[Saved entries]
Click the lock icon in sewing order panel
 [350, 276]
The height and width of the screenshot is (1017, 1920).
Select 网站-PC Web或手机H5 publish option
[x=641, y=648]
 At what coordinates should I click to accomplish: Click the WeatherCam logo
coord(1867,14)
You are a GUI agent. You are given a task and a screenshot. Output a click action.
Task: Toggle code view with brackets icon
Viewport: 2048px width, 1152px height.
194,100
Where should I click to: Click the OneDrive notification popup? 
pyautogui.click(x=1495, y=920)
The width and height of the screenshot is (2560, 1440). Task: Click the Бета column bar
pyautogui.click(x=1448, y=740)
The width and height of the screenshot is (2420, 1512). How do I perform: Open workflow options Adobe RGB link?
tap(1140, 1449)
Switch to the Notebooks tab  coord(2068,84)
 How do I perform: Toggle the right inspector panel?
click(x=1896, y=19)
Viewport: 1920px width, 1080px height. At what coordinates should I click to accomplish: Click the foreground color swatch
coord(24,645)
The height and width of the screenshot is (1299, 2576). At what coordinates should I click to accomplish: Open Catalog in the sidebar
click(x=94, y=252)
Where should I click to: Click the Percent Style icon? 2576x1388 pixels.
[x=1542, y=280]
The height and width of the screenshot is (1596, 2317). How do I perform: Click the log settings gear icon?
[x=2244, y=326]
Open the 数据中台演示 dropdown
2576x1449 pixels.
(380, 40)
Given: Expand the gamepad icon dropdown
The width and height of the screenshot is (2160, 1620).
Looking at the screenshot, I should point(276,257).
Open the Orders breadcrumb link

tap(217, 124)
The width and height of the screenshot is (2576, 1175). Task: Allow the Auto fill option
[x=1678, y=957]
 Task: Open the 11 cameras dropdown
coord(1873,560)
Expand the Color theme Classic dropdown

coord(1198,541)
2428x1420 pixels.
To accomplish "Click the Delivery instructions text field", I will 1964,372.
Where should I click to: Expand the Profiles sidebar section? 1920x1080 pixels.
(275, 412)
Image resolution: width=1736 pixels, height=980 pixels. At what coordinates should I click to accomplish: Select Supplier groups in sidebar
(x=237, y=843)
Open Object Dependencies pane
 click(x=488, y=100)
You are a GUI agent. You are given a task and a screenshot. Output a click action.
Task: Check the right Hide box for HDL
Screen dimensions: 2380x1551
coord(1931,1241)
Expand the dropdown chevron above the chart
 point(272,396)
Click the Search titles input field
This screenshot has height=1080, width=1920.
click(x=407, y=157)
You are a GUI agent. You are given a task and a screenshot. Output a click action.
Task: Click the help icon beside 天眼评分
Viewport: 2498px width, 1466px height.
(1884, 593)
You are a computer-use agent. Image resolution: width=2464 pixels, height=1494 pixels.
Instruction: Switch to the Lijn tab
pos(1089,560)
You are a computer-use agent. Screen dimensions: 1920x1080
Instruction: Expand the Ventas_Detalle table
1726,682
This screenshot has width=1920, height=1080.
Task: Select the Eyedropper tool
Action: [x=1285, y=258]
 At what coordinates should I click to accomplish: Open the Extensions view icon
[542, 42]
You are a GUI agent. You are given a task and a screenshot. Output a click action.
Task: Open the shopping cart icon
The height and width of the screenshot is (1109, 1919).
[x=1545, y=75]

■ Task description: In this exercise, give every record above again exactly.

■ Written solution:
Click the lock icon in sewing order panel
 [350, 276]
The height and width of the screenshot is (1017, 1920).
Select 网站-PC Web或手机H5 publish option
[x=641, y=648]
 At what coordinates should I click to accomplish: Click the WeatherCam logo
coord(1867,14)
You are a GUI agent. You are given a task and a screenshot. Output a click action.
Task: Toggle code view with brackets icon
Viewport: 2048px width, 1152px height.
194,100
Where should I click to: Click the OneDrive notification popup? 
pyautogui.click(x=1495, y=920)
The width and height of the screenshot is (2560, 1440). Task: Click the Бета column bar
pyautogui.click(x=1448, y=740)
The width and height of the screenshot is (2420, 1512). How do I perform: Open workflow options Adobe RGB link?
tap(1140, 1449)
Switch to the Notebooks tab  coord(2068,84)
 How do I perform: Toggle the right inspector panel?
click(x=1896, y=19)
Viewport: 1920px width, 1080px height. At what coordinates should I click to accomplish: Click the foreground color swatch
coord(24,645)
The height and width of the screenshot is (1299, 2576). At what coordinates should I click to accomplish: Open Catalog in the sidebar
click(x=94, y=252)
Where should I click to: Click the Percent Style icon? 2576x1388 pixels.
[x=1542, y=280]
The height and width of the screenshot is (1596, 2317). How do I perform: Click the log settings gear icon?
[x=2244, y=326]
Open the 数据中台演示 dropdown
2576x1449 pixels.
(380, 40)
Given: Expand the gamepad icon dropdown
The width and height of the screenshot is (2160, 1620).
Looking at the screenshot, I should point(276,257).
Open the Orders breadcrumb link

tap(217, 124)
The width and height of the screenshot is (2576, 1175). Task: Allow the Auto fill option
[x=1678, y=957]
 Task: Open the 11 cameras dropdown
coord(1873,560)
Expand the Color theme Classic dropdown

coord(1198,541)
2428x1420 pixels.
To accomplish "Click the Delivery instructions text field", I will 1964,372.
Where should I click to: Expand the Profiles sidebar section? 1920x1080 pixels.
(275, 412)
Image resolution: width=1736 pixels, height=980 pixels. At what coordinates should I click to accomplish: Select Supplier groups in sidebar
(x=237, y=843)
Open Object Dependencies pane
 click(x=488, y=100)
You are a GUI agent. You are given a task and a screenshot. Output a click action.
Task: Check the right Hide box for HDL
Screen dimensions: 2380x1551
coord(1931,1241)
Expand the dropdown chevron above the chart
 point(272,396)
Click the Search titles input field
This screenshot has height=1080, width=1920.
click(x=407, y=157)
You are a GUI agent. You are given a task and a screenshot. Output a click action.
Task: Click the help icon beside 天眼评分
Viewport: 2498px width, 1466px height.
(1884, 593)
You are a computer-use agent. Image resolution: width=2464 pixels, height=1494 pixels.
Instruction: Switch to the Lijn tab
pos(1089,560)
You are a computer-use agent. Screen dimensions: 1920x1080
Instruction: Expand the Ventas_Detalle table
1726,682
This screenshot has width=1920, height=1080.
Task: Select the Eyedropper tool
Action: [x=1285, y=258]
 At what coordinates should I click to accomplish: Open the Extensions view icon
[542, 42]
You are a GUI agent. You are given a task and a screenshot. Output a click action.
Task: Open the shopping cart icon
The height and width of the screenshot is (1109, 1919).
[x=1545, y=75]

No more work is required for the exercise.